If the state suggested that everyone would be forced to pay more to buy potatoes because there are some who eat too many of them, thereby harming only themselves, I reckon the proposition would be opposed by just about everyone in the country.
Who wants to pay more for their own goods because a very few are irresponsible?
So what's the difference with minimum alcohol pricing? No, really, I mean it. Why are so many average, everyday, non-righteous in most circumstances, people taken in by this crap?
Because doctors say so? Perhaps, but then doctors said the MMR vaccine was perfectly safe yet hundreds of thousands of mothers were quite willing to ignore them.
Because the country has a 'problem'? It doesn't, of course, but how does that affect anyone but the user?
The public has been suckered into believing the twin menace of a tangible cost to their own finances via national insurance contributions, and a threat of alcohol-fuelled violence to them and theirs.
The former is imaginary, and the latter isn't the prime target of minimum alcohol pricing.
I type till I'm blue in the fingers about the futility of such nonsense, and Tim Worstall, again, has produced something of a reference resource for use in rebutting any argument used by faux-fretting deludos.
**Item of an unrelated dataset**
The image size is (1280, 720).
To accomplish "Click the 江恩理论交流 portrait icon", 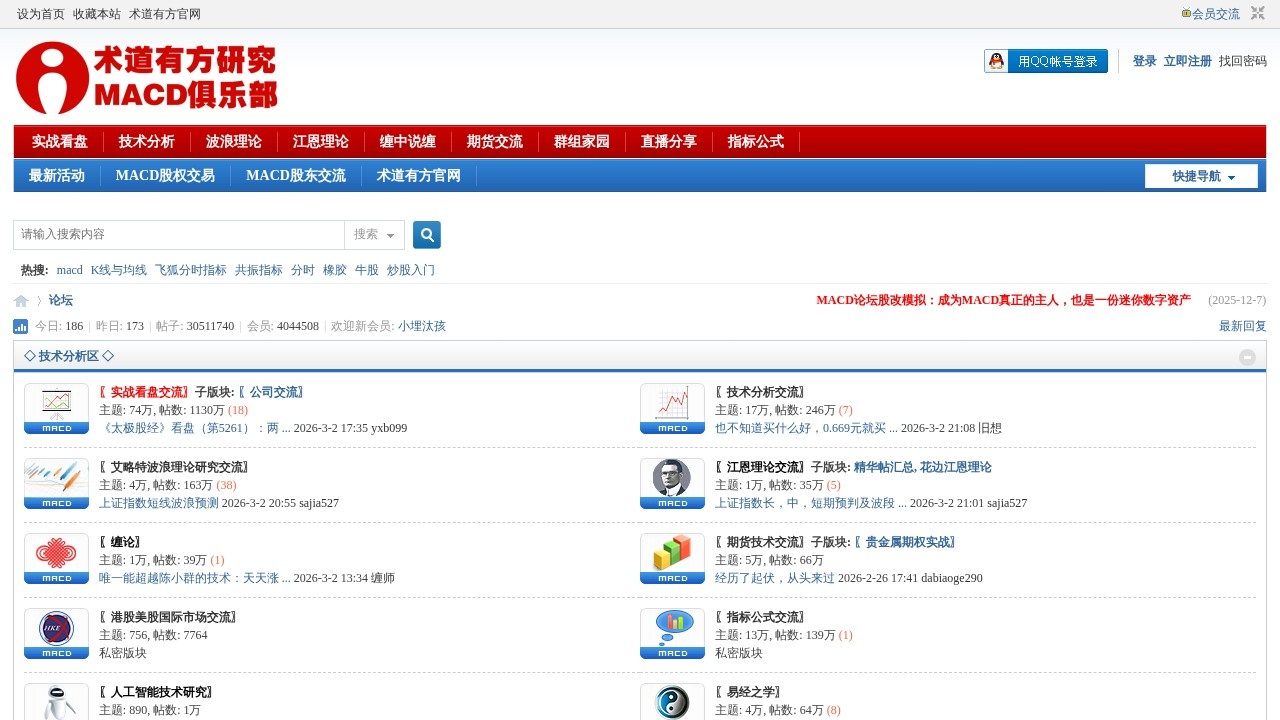I will click(x=672, y=483).
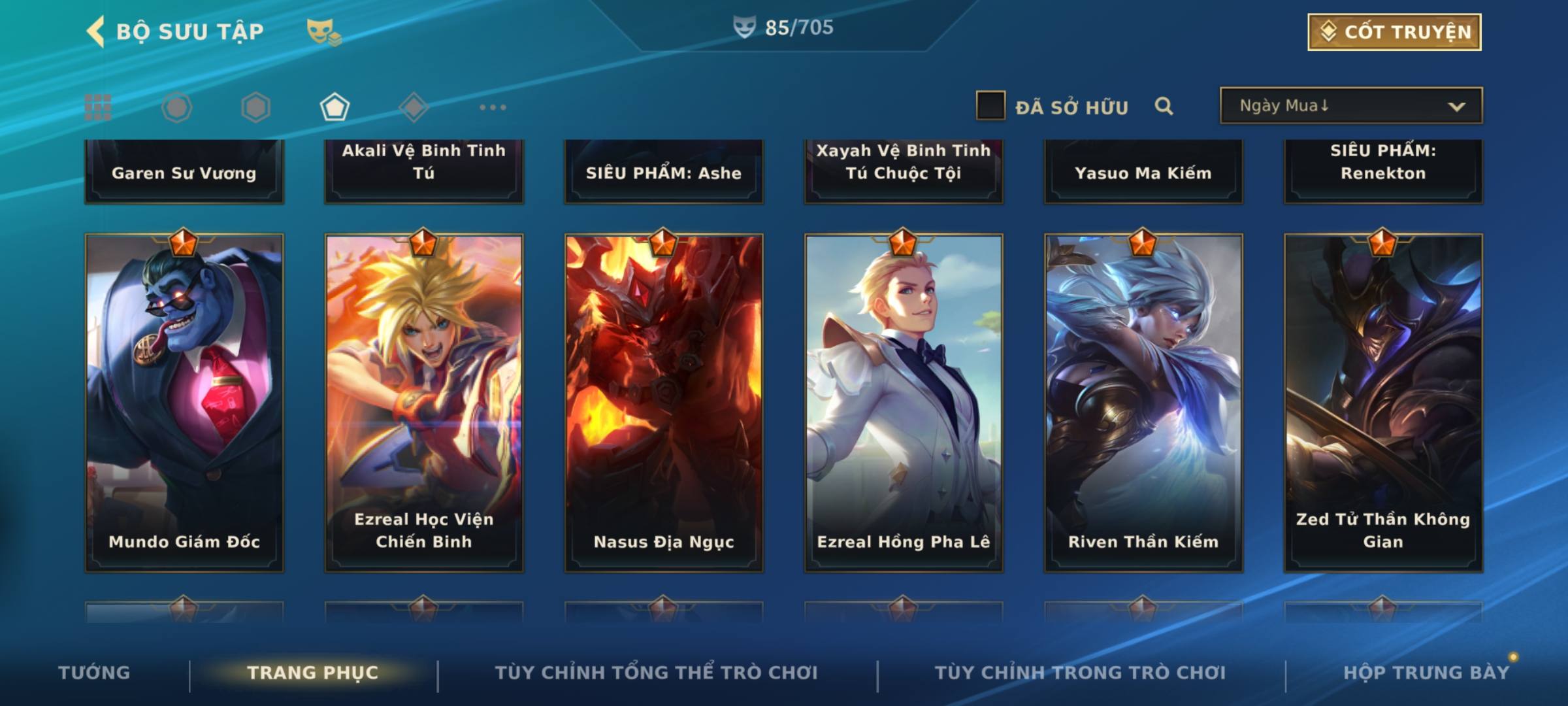Switch to Tùy Chỉnh Trong Trò Chơi tab
This screenshot has height=706, width=1568.
click(x=1080, y=673)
Indeed.A group of experts convened by the organisation [...] has spent almost two years studying how best to reduce alcohol-related disorders, which between them cost an estimated £27bn a year.The direct costs are more than offset by the £8.4 billion HMRC gets in booze duty (think it's nearer £10bn but who's quibbling?).
That figure covers the cost of healthcare, crime, disorder and lack of productivity attributable to alcohol, including the £2.7n the NHS spends treating the chronic and acute effects of drinking.
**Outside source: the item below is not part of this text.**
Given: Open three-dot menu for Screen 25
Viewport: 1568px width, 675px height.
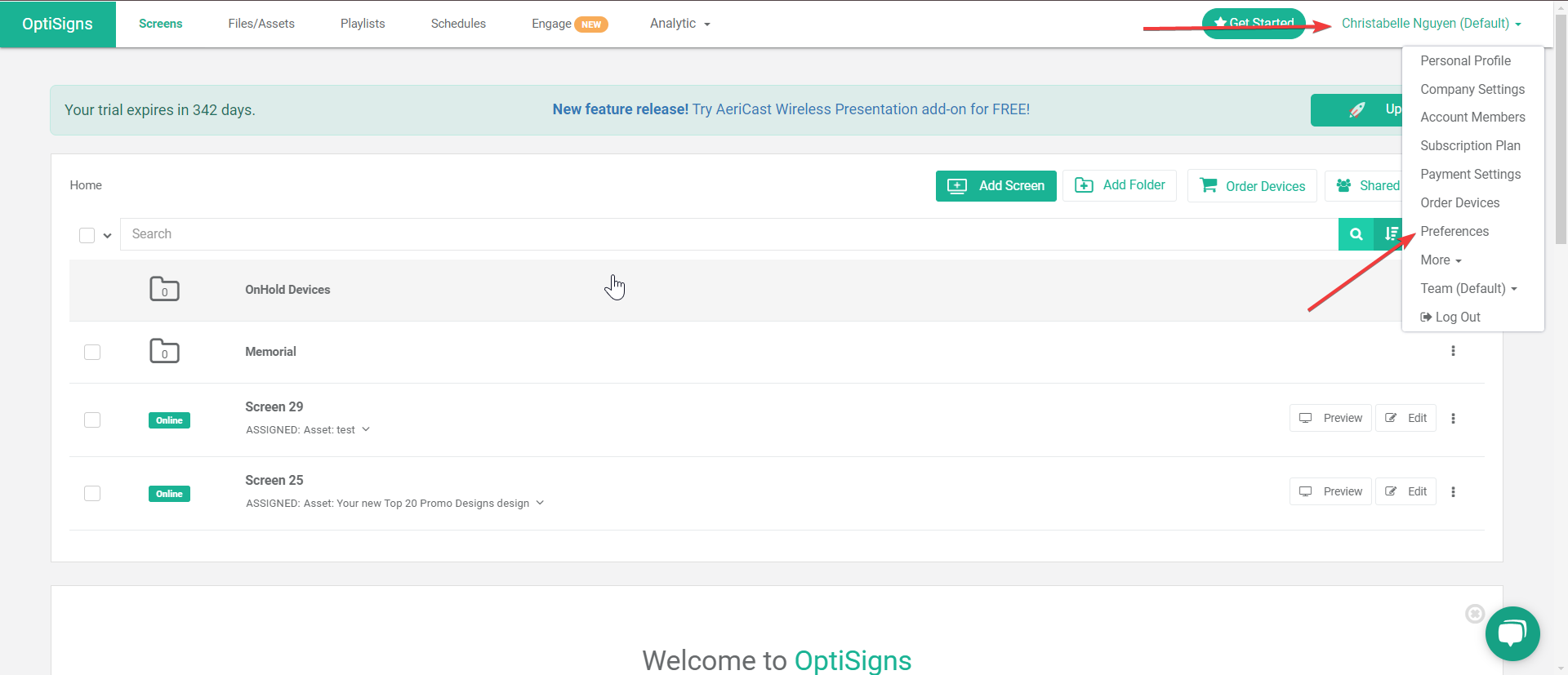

The indirect costs have to be offset by the joy and glory that people get from consuming alcohol. Estimating this is not simple but we can indeed put a lower bound to it. As people voluntarily hand over their cash for the buzz from having drunk the alcohol, this joy and glory must be worth at least what is paid for the alcohol which produces the joy and glory. That’s somewhere north of £50 billion a year.
The benefits are therefore larger than the costs: we do not have a problem here.
NICE aren't, you notice, claiming that anyone will be any safer by punishing heavy drinkers, just that yer average Joe will benefit financially. Yet who in their right mind really believes that even if these mythical 'costs' to the NHS or the Police were reduced, the savings would be handed back to the public in their payslips?
Anyone? Is that a hand up at the back? No?
Thought not.
Quite apart from the fact that national insurance payments haven't been hypothecated simply to pay for healthcare for some considerable time - they just go into the big pool of government pocket money - if the £2.7bn was eradicated tomorrow, they'd just direct those funds somewhere else. NI rates will come down once the economy can afford it, and that ain't happening anytime soon. And most certainly not because minimum alcohol pricing stops a few (and I mean a very few) drinking a couple of pints less per week.
The policing precept amounts to less than 10% of council tax bills in general, so even if policing itself was eradicated tomorrow the maximum saving per household would only be around a tenner a month; savings from patrolling drinkers in the High Street at weekends would amount to pennies, if at all. That's if it was passed on to the taxpayer, which is highly unlikely.
The productivity in business? A red herring. These are 'sunk' costs which are anticipated by most industries. If absenteeism was eradicated tomorrow, businesses would be more lean, yes, but they wouldn't produce cheaper goods unless they shed staff to do so, and you can imagine the whining that would ensue if that were to happen. Of course, harking back to the economy bit, if such jobs were lost, it would mean even less chance of national insurance rates being reduced.
So, to anyone who tells you that 'we' need minimum alcohol pricing because 'we' have a problem, I ask this question:
What on earth has it got to do with you? How will it benefit you, or the country at large?
The simple answer is that it won't, and as Tim explains (please read the whole piece), there isn't a problem in the first place.
All that will happen is that the public will be asked to pay more for something in order for others to be stopped from doing as they choose to. Everyone loses.
Oh yeah, and it's also illegal under EU law.
It's a veritable smorgasbord of bollocks, isn't it?